* [TEXT SHOWN]:
CUHK Face Sketch FERET Database (CUFSF) [27] is for research on face sketch synthesis and face sketch recognition. It includes 1,194 persons from the FERET database [8]. For each person, there is a face photo in a frontal pose, under the controlled lighting condition, and with a neutral expression. Sketches were drawn by an artist when viewing these photos.

3.20 IIIT-D

IIIT-D Database [28] is a sketch database used in this research comprises of three types of sketch database: (1) Viewed sketch database; (2) Semi-forensic sketch database; (3) Forensic sketch database. The viewed sketch database comprises a total of 238 sketch-digital image pairs. The sketches are drawn by a professional sketch artist for digital images collected from different sources. The semi-forensic sketch database consists of images drawn based on the memory of a sketch artist rather than the description of an eye-witness. To prepare this database, the sketch artist is allowed to view the digital image once and is asked to draw the sketch based on his memory. The database consists of 140 digital images in total.

(32)

Forensic sketches are drawn by a sketch artist from the description of an eye-witness based on his/her recollection of the crime scene. The database includes 190 forensic sketches with corresponding digital face images in total. Unfortunately, all three parts of the database consist of images collected from the internet, therefore, authors are sharing direct links to the face images. That means that some of these links are already dead after the years.

* [GIVEN MATERIAL]:

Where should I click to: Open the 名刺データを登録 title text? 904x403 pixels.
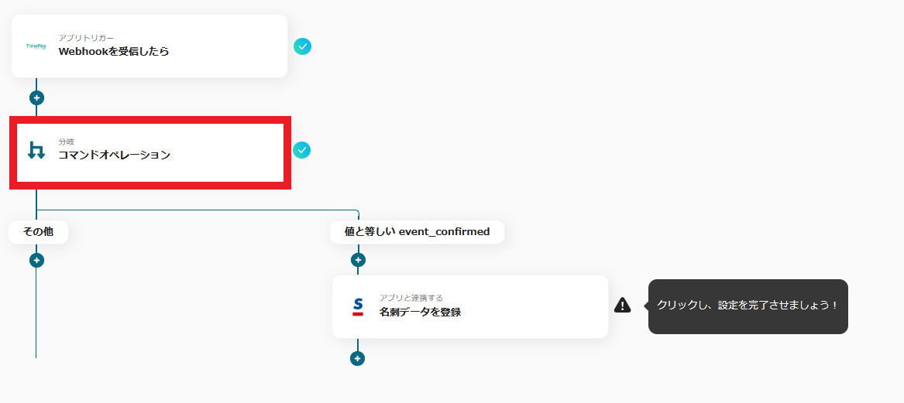[420, 312]
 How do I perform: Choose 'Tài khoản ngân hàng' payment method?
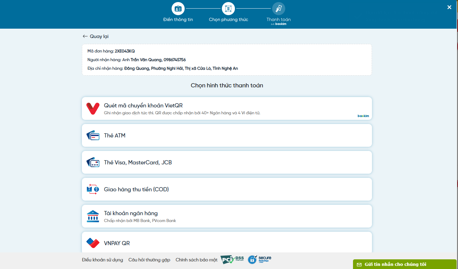click(x=131, y=213)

* [STATED GOAL 1]: Update the passage on face sketch databases from "CUHK Face Sketch" up to and including "viewing these photos.", putting "illustrator" in place of "artist".
* [STATED GOAL 2]: In the passage on face sketch databases, how many sketch-digital image pairs make up the IIIT-D viewed sketch database?
* [STATED GOAL 3]: Proceed with the passage on face sketch databases, picking up after its last sentence.

* [OUTPUT 1]:
CUHK Face Sketch FERET Database (CUFSF) [27] is for research on face sketch synthesis and face sketch recognition. It includes 1,194 persons from the FERET database [8]. For each person, there is a face photo in a frontal pose, under the controlled lighting condition, and with a neutral expression. Sketches were drawn by an illustrator when viewing these photos.

* [OUTPUT 2]: 238

* [OUTPUT 3]:
3.21 Memory Gap Database

Memory Gap Database (MGDB) [29] is a sketch database addressing a memory problem of a description of the suspect from eye-witnesses. 100 subjects were chosen from a page with mugshots of real criminals, and four types of sketches were drawn: (1) Viewed sketches were drawn while artist looks directly at the mugshot; (2) Sketches drawn one hour after viewing the photo; (3) Sketches drawn 24 hours after viewing the photo; (4) Sketches drawn based on the description of an eye-witness, who has seen the photo immediately before. The sketches were drawn by 20 different artists, however, all four kinds of sketches for each subject was always drawn by the same one, so sketches do not have inter-artist variability.

3.22 ILSVRC

The ImageNet Large Scale Visual Recognition Challenge (ILSVRC) dataset [30] is dataset used to evaluate algorithms for object detection and image classification at large scale. The training subset contains 1.3 million images, validation set 50 thousand images and testing subset 100 thousand images of objects from 1000 categories. This dataset is currently a top dataset for image classification, and many large-scale image classification algorithms are tested during yearly ILSVRC challenges.

(33)

Network Architectures

In this chapter, there will be first described the idea behind artificial neural networks (ANNs), followed by a brief description of the most common neural network features. After that, there is a comprehensive survey of the most important neural network architectures used in recent years.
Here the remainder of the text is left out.